> **JOB**: Copy the lines from the one containing "Click the logout icon in top bar" through the end of the records, leaving out the pictures.
=== RECORDS ===
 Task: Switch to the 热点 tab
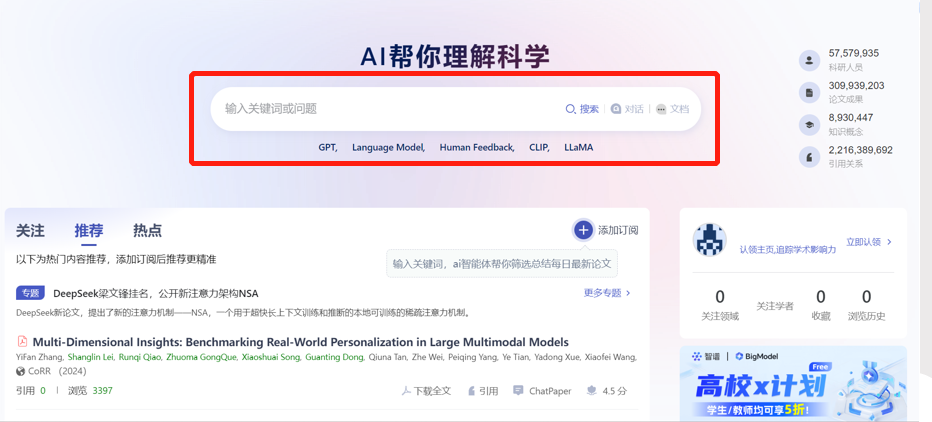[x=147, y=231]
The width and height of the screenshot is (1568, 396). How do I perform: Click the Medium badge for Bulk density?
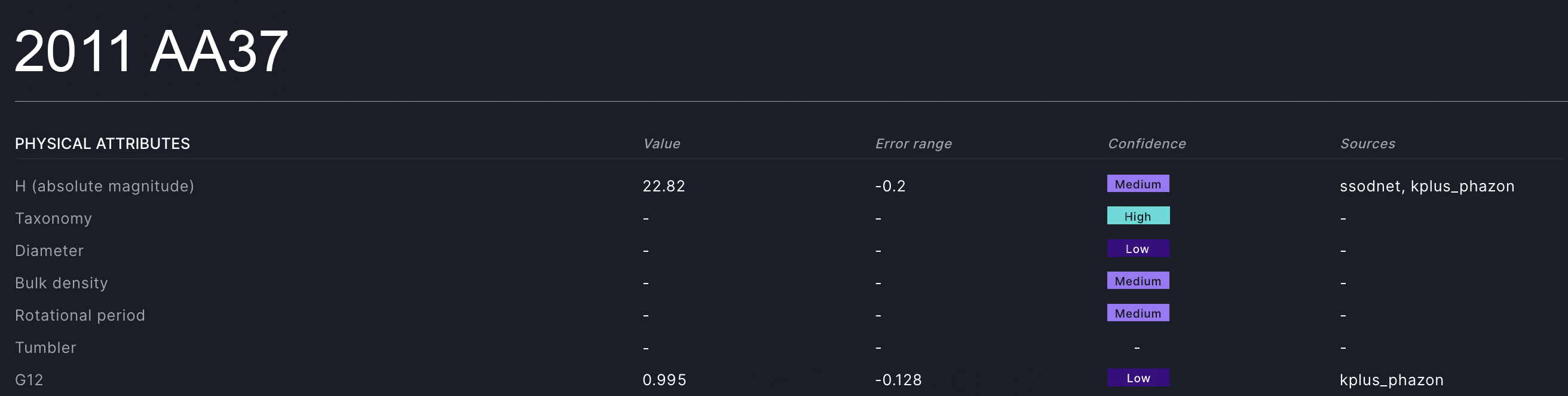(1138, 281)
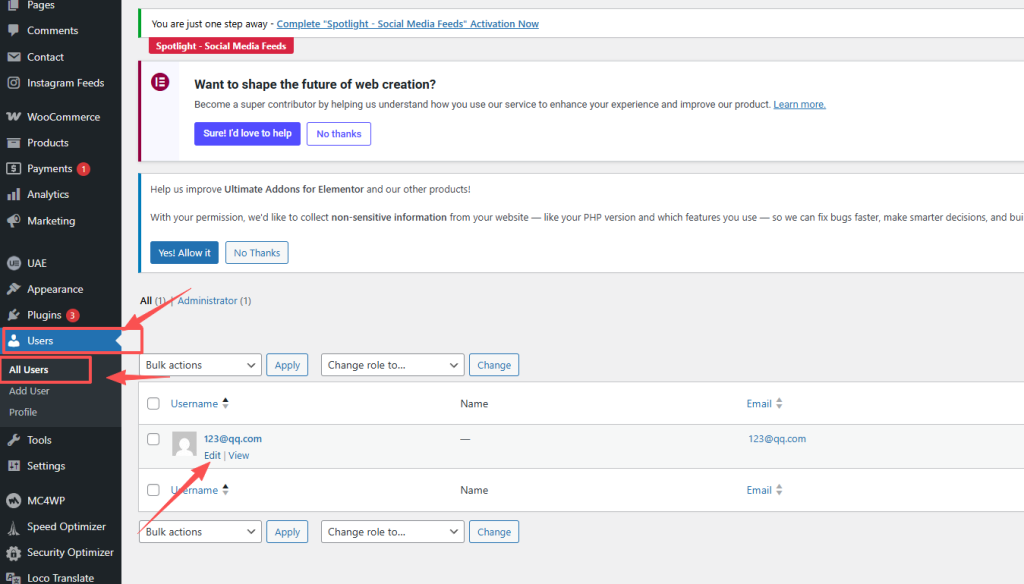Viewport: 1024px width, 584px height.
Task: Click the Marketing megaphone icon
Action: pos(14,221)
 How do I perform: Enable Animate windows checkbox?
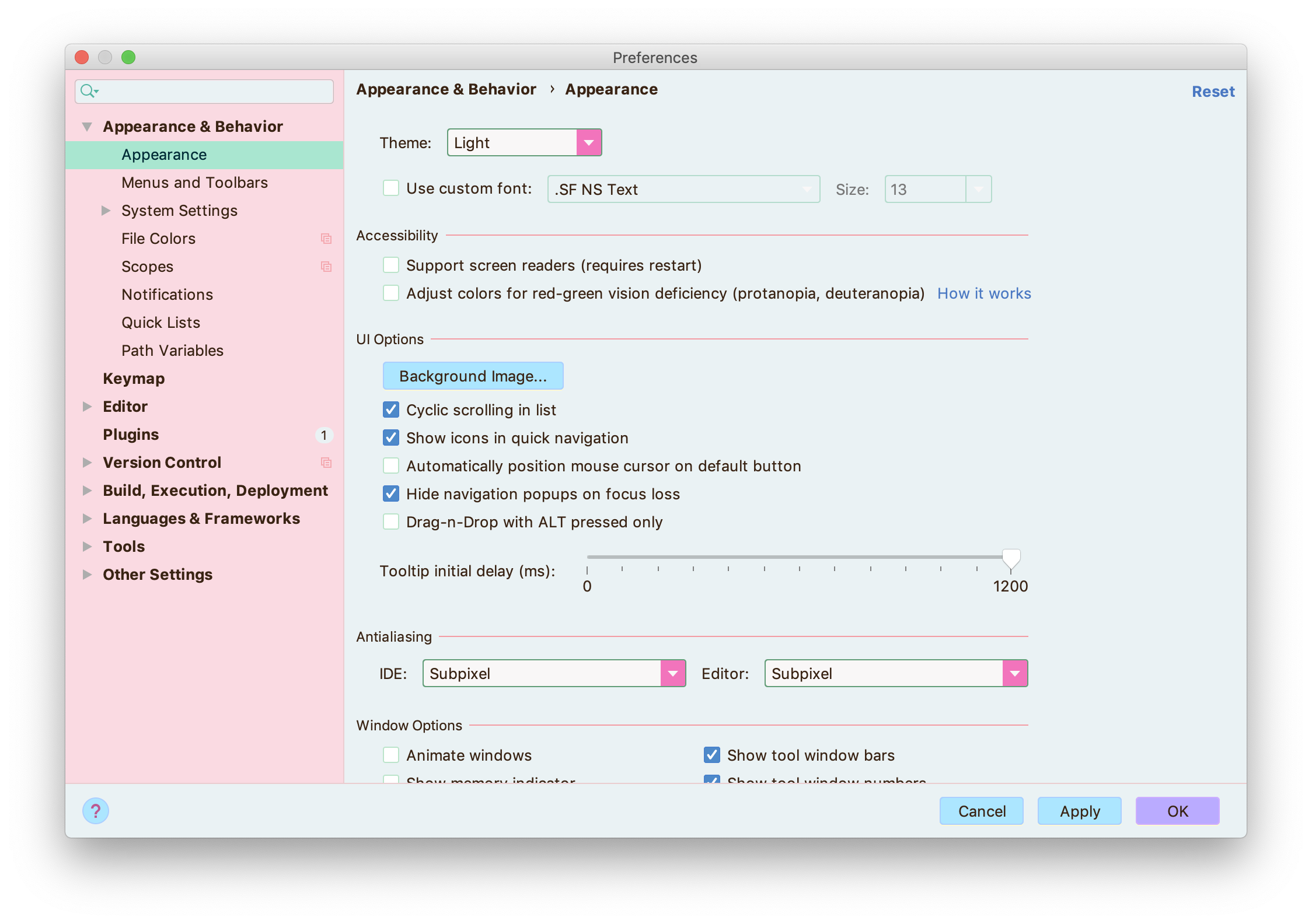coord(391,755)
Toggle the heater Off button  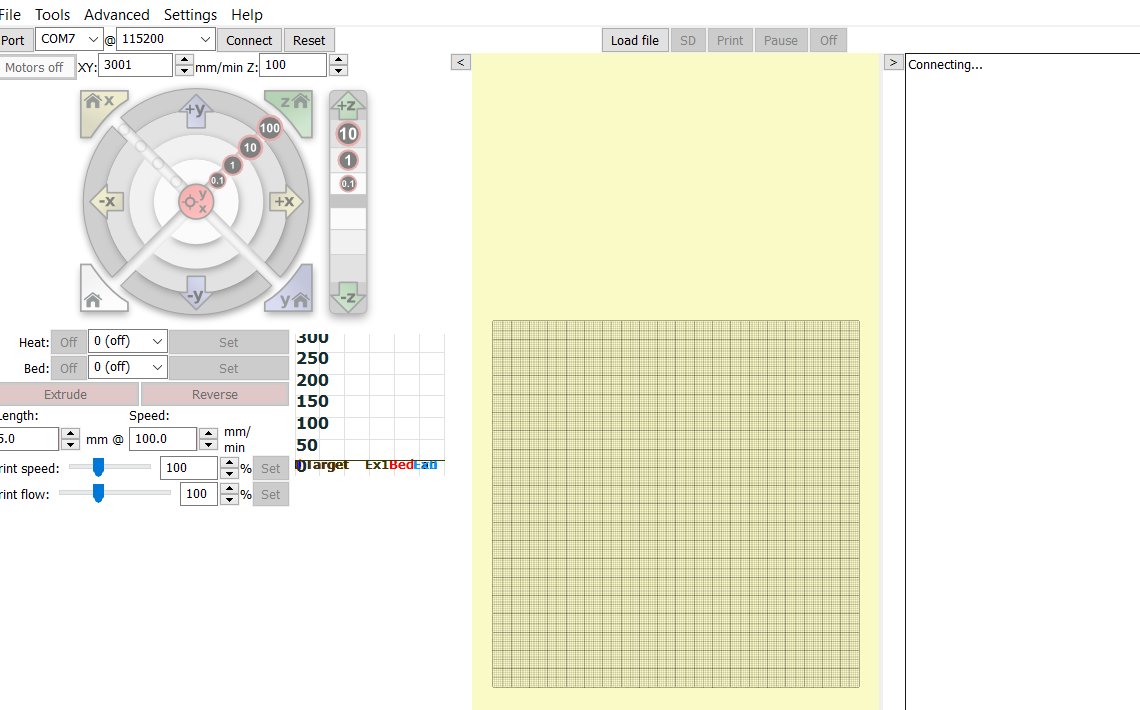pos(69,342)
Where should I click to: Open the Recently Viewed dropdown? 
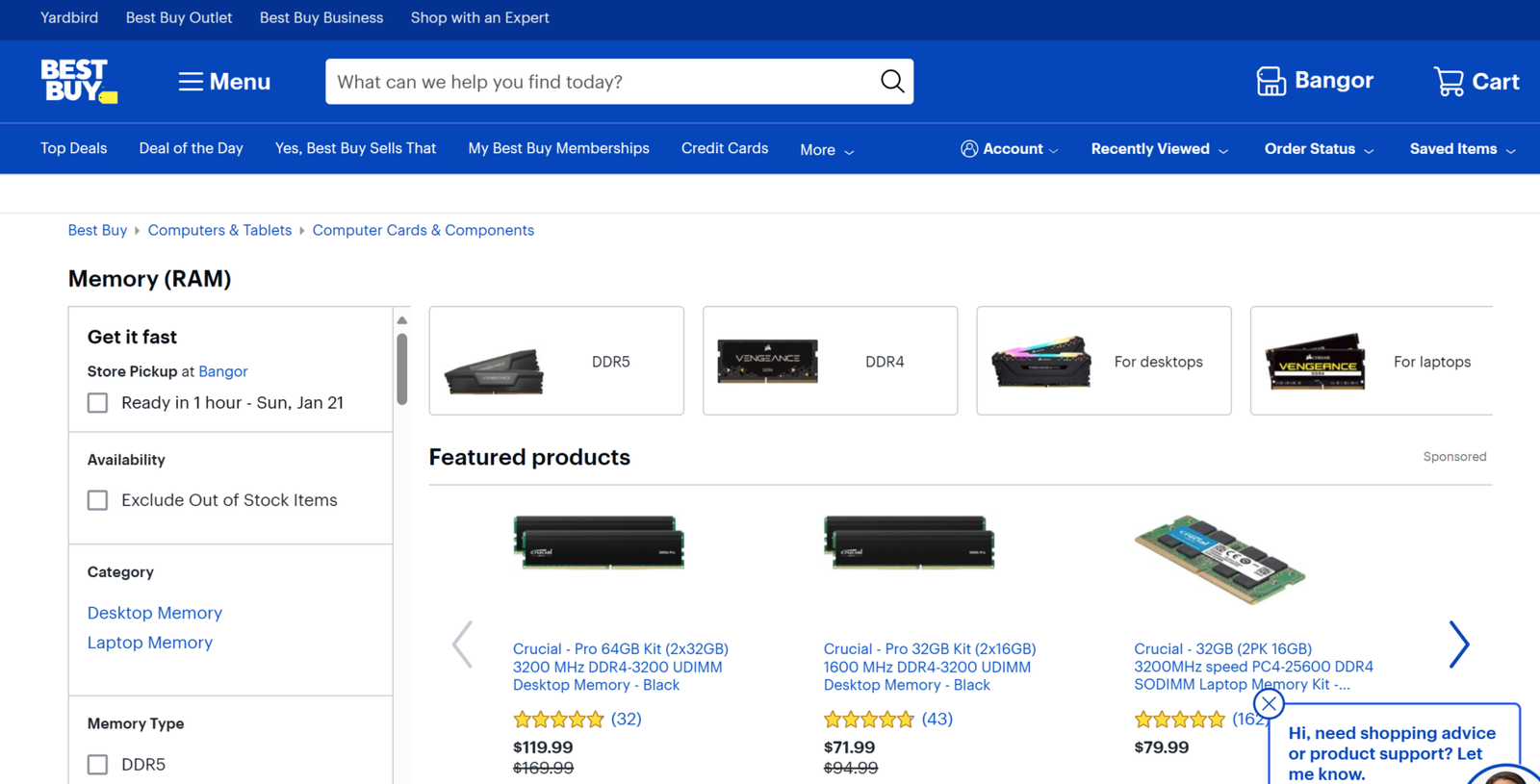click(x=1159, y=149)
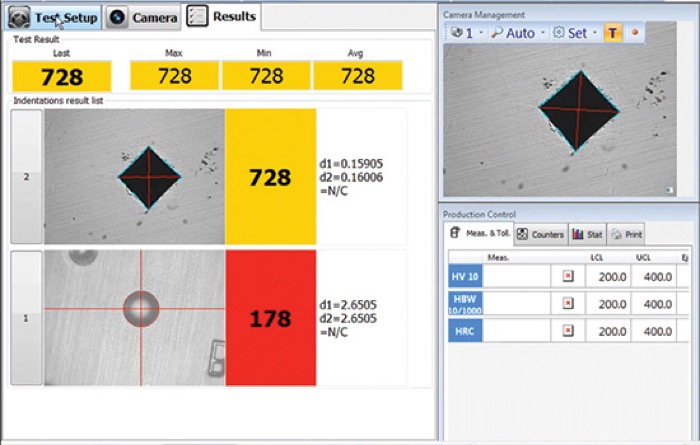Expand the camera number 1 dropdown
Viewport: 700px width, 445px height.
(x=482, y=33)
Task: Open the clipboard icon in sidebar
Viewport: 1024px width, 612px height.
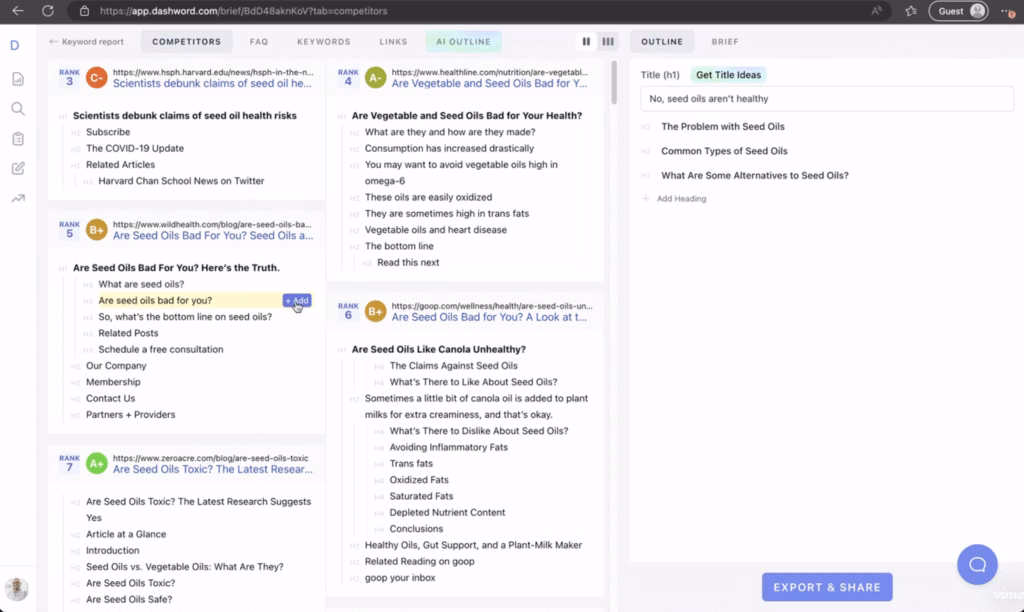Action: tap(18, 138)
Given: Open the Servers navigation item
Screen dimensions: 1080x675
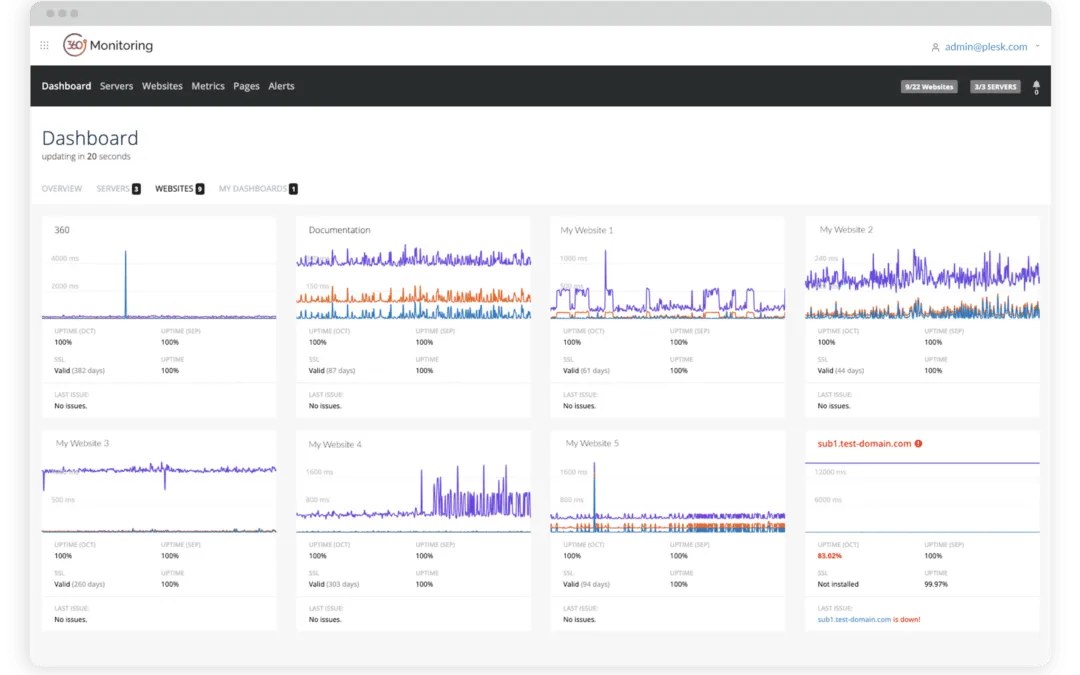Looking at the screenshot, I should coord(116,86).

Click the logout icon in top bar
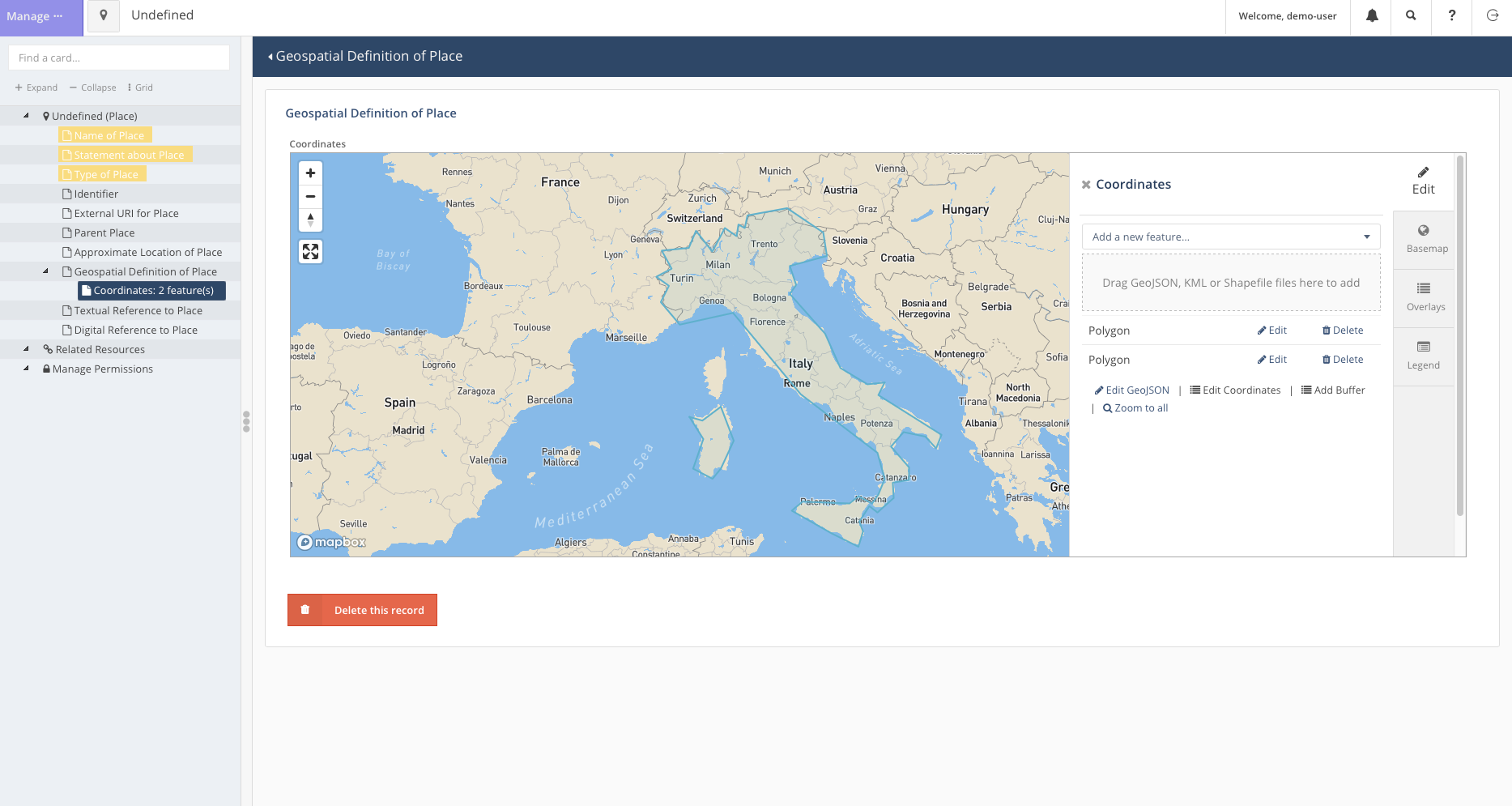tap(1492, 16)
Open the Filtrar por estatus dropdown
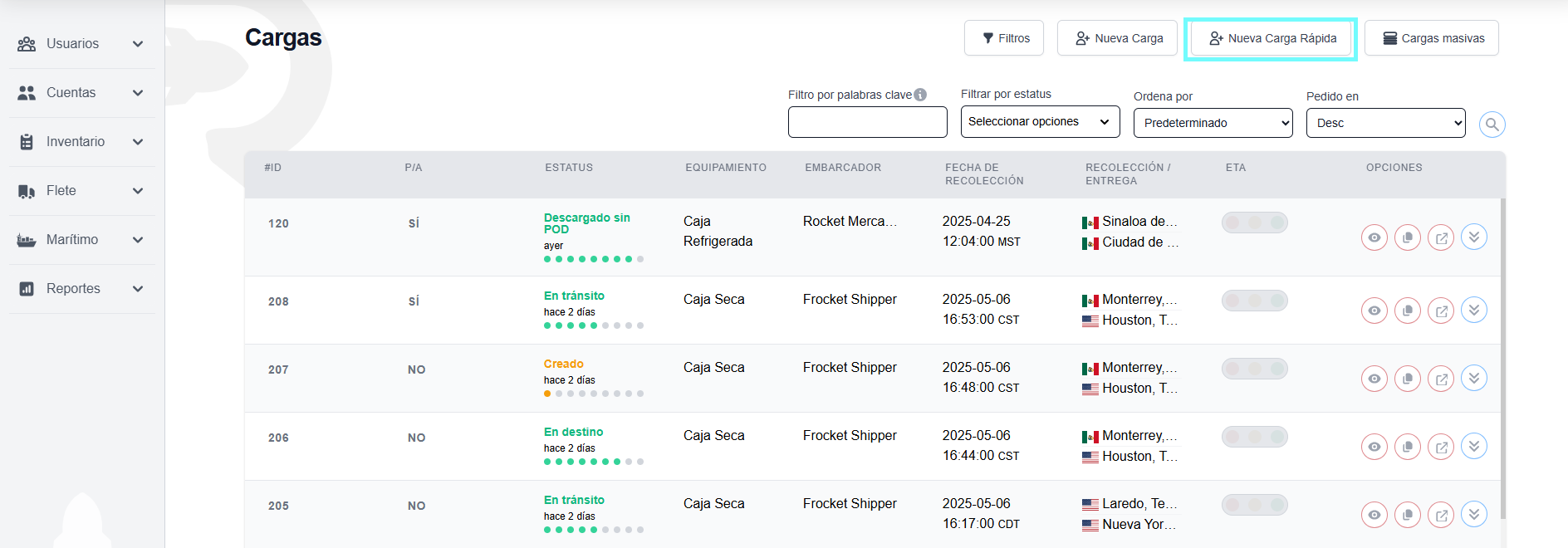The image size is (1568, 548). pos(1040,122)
===
> **WRITTEN REPLY**:
Click the logout icon in top bar
tap(1492, 16)
Open the Filtrar por estatus dropdown
The image size is (1568, 548). pos(1040,122)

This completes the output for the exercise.